Naturellement souriant, l’ancien joueur du FC Lausanne-Sport Hélios Sessolo a le visage serein à son arrivée en zone mixte au stade de la Maladière. Fort de la confiance que lui porte Murat Yakin, Hélios s’est par ailleurs imposé comme une référence au devant de l’attaque du FC Schaffhouse, aux côtés de Tunahan Cicek (ex-Saint-Gall, Winterthur et Boluspor en Turquie). Remplaçant – encore jugé incertain hier soir – le jeune de 25 ans, formé à Young Boys est entré à la 72e minute de jeu, juste après la réussite de Miguel Castroman. « C’était un jeu d’échec au début. Mais nous avons été confiants de notre plan de jeu, tout en restant patients. Nous avons marqué sur l’une de nos occasions et c’est ce qu’il nous fallait », commente-t-il, pragmatique, avant de poursuivre: « Je ne pense pas que ce soit le match le plus important de la saison. Néanmoins, c’était un match primordial face à un adversaire qui joue la promotion comme nous. Et ce soir, nous avons fait notre job; nous avons réussi à marquer tout en restant solides défensivement. Les trois points sont venus avec de la réussite. Tant mieux. » Aussi, grâce au succès obtenu face au rival direct pour la promotion en Super League, à l’extérieur qui plus est, l’avantage comptable se traduit-il aussi par un avantage psychologique ? « C’est sûr que cela nous aide.

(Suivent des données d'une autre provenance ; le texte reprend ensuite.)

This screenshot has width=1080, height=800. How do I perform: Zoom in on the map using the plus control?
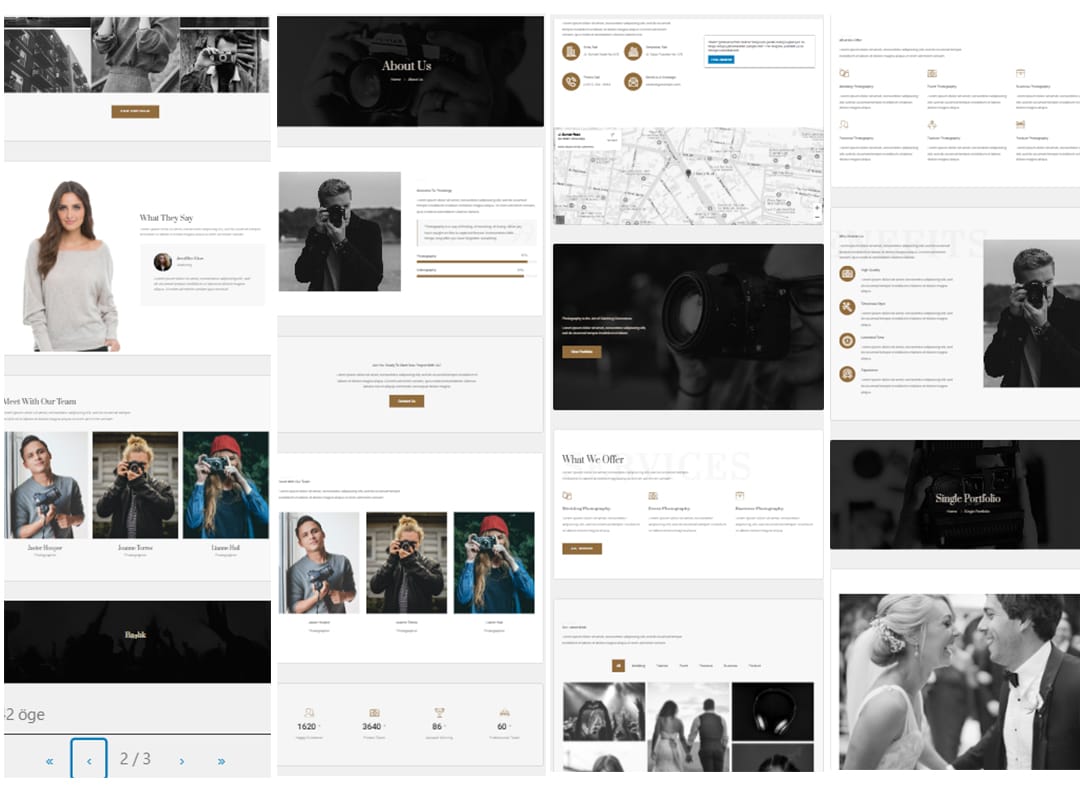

Mais c’est un match parmi tant d’autres, il en reste encore 31. Nous allons prendre match après match et une chose est sûre, c’est que rien n’est encore joué », conclut-il.

Les faits de match:
Neuchâtel Xamax FCS v FC Schaffhouse, 0-1 (0-0)

Composition de Neuchâtel Xamax FCS:
Laurent Walthert ©, Mike Gomes, Mustafa Sejmenovic, Igor Djuric, Janick Kamber, Pietro Di Nardo (75e Samir Ramizi), Thibault Corbaz, Charles-André Doudin, Raphaël Nuzzolo, Geoffrey Tréand (79e Liridon Mulaj) et Gaëtan Karlen (66e Max Veloso). Entraîneur: Michel Decastel.

Composition du FC Schaffhouse:
Đorđe Nikolić, Noah Loosli, Nejc Mevlja, André Luis Neitzke ©, Imran Bunjaku, Paulo Menezes, Bujar Lika (77e Marko Dangubic), Miguel Castroman, Yassin Mikari, Luca Tranquilli (86e André Gonçalves), et Tunahan Cicek (72e Hélios Sessolo). Entraîneur: Murat Yakin.

Arbitres:
Pascal Erlachner. Assistants: Jan Köbeli, Benjamin Zürcher. 4e officiel: Marco Rothenfluh.

Buts: 71e Castroman (0-1).
Notes: Stade de la Maladière, Neuchâtel. 4'622 spectateurs.
Neuchâtel Xamax sans Sonny Escolano, Frederico Da Costa, Dilan Qela (blessés), Léo Farine, Safet Alic, Arbenit Xhemajli, Astor Kilezi et Frédéric Nimani (non convoqués). Schaffhouse sans Mateo Matic, Franck Grasseler, Karim Barry, Faruk Gül, Jean-Pierre Rhyner (blessés) et Asllan Demhasaj (non convoqué).